→ INSTRUCTIONS TO FOLLOW
Gather all lines in the entries that include the word "computer".

→ SUPPLIED RECORDS

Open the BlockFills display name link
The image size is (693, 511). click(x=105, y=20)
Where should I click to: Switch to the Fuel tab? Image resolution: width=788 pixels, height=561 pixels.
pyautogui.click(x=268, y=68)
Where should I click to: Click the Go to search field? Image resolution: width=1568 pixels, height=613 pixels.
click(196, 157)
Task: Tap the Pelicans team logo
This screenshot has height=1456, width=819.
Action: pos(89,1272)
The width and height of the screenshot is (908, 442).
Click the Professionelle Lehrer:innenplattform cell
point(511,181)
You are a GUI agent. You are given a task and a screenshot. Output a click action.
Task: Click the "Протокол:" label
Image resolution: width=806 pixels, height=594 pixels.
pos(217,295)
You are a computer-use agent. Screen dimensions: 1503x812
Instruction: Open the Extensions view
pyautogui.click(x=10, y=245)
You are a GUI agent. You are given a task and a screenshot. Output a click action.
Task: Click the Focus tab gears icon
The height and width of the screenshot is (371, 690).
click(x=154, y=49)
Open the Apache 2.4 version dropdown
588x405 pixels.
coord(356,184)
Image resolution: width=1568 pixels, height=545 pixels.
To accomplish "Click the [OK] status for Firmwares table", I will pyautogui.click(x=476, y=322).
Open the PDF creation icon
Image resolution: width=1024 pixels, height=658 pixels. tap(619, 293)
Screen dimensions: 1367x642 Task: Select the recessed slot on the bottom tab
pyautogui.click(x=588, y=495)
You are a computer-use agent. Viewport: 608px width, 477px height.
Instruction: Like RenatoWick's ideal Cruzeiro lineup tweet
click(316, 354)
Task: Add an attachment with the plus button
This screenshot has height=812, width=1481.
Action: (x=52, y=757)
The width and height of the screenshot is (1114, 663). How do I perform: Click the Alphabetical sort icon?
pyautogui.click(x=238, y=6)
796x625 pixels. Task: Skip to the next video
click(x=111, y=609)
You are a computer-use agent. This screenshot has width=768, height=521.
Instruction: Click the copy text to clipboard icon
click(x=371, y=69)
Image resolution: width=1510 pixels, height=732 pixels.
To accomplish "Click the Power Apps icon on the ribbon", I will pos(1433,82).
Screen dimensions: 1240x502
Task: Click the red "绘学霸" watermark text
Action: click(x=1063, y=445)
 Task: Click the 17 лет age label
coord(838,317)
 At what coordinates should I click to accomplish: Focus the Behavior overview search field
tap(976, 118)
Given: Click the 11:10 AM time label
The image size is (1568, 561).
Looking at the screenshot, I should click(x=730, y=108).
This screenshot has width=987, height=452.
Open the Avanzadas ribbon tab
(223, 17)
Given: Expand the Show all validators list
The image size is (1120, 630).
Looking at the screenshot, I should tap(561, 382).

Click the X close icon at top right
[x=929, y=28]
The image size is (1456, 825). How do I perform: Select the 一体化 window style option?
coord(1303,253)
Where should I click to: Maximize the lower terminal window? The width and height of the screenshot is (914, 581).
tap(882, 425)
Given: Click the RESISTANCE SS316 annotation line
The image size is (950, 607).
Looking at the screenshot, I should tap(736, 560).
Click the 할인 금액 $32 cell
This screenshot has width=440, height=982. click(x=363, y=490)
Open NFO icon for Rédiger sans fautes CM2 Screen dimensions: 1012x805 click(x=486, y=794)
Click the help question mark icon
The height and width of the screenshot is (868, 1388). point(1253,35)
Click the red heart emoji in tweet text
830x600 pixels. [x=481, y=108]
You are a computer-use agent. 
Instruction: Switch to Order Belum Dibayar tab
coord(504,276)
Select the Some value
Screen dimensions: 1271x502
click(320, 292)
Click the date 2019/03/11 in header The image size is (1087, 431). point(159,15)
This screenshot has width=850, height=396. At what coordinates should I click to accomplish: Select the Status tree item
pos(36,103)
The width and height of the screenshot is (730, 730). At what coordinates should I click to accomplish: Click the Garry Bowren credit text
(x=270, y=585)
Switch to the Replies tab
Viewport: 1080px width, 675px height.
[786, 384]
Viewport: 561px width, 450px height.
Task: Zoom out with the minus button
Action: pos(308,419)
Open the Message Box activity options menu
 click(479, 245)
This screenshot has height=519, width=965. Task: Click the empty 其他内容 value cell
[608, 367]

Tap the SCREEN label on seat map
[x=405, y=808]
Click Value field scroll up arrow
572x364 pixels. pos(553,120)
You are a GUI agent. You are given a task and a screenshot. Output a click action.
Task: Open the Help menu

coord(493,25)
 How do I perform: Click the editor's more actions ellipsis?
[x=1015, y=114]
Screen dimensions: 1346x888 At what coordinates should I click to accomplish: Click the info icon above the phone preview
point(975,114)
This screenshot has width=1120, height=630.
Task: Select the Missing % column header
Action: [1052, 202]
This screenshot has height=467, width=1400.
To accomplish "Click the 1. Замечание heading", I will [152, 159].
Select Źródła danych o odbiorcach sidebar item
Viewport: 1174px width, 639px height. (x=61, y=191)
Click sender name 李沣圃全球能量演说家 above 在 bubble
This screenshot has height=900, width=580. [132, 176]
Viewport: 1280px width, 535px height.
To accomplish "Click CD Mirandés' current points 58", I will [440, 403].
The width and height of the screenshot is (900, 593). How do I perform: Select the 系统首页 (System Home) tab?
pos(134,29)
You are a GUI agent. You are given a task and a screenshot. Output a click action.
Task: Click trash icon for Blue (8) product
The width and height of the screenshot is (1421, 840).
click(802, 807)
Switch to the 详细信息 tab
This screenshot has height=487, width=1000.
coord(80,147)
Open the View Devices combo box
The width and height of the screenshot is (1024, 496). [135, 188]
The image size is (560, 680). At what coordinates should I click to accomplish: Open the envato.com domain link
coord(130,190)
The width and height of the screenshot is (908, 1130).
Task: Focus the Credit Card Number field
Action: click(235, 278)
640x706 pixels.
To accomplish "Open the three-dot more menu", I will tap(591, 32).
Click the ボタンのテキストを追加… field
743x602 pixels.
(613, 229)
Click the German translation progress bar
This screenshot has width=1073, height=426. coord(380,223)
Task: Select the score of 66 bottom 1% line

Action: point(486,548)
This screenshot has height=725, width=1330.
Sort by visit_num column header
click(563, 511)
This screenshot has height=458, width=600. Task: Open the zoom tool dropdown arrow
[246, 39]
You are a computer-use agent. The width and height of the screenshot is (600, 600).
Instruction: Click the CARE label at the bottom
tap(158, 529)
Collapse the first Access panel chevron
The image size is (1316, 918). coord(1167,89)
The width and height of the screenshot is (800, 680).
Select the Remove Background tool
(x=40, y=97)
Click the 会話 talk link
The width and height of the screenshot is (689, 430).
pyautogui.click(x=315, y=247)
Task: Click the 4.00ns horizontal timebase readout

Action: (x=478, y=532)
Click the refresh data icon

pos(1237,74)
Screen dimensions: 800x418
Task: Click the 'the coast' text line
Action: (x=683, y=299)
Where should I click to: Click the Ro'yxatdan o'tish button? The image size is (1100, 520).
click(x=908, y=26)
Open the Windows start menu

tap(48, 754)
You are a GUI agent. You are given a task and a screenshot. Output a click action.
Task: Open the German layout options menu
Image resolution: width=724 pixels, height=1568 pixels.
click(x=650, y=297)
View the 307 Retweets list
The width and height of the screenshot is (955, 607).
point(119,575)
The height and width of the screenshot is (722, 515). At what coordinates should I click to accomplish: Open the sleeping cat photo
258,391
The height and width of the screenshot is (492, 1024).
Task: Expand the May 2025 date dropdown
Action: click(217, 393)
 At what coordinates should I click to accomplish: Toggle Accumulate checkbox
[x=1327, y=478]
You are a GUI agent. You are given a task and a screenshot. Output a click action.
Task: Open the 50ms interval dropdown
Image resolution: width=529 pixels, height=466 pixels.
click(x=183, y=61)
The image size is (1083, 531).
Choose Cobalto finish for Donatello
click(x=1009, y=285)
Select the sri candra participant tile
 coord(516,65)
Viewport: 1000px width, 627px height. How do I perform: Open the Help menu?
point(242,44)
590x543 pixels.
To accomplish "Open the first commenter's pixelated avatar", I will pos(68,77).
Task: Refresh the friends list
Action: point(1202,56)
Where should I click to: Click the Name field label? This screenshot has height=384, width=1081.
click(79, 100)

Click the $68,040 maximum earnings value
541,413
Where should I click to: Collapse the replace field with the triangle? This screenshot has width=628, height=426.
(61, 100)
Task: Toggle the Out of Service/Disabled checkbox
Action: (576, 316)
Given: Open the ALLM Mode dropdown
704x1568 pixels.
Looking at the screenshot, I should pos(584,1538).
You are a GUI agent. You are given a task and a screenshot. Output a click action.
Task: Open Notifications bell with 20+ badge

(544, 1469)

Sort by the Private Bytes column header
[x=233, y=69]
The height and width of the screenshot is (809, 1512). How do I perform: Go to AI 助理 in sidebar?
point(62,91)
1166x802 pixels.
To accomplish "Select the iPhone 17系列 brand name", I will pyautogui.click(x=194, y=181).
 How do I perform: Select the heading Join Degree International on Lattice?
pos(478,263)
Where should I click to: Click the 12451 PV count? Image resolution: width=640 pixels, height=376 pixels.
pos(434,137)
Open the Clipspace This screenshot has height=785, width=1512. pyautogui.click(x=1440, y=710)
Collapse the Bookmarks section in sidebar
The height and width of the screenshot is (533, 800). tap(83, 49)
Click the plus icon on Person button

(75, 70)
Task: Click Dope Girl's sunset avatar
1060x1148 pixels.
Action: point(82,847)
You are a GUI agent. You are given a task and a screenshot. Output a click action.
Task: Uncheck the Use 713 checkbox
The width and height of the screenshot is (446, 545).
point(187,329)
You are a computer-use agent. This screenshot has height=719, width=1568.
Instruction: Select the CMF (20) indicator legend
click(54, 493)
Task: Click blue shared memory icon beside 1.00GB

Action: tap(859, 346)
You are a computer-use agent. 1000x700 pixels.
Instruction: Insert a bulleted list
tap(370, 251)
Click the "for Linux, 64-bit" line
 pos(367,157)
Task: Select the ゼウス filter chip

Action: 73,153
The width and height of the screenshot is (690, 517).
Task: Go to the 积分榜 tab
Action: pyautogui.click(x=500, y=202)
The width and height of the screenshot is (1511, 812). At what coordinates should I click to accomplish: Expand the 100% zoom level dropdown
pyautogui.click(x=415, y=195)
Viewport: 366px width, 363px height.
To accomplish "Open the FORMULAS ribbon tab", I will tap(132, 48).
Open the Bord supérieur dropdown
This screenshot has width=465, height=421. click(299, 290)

→ ANSWER BOX
You are a computer-use agent. Screen dimensions: 1503x812
You are a computer-use agent. Viewport: 608px width, 477px height.
You are a computer-use agent. This screenshot has width=768, height=521.
You are a computer-use agent. 
You are a computer-use agent. The width and height of the screenshot is (600, 600).
You are a computer-use agent. This screenshot has height=719, width=1568.
You are a computer-use agent. 1000x700 pixels.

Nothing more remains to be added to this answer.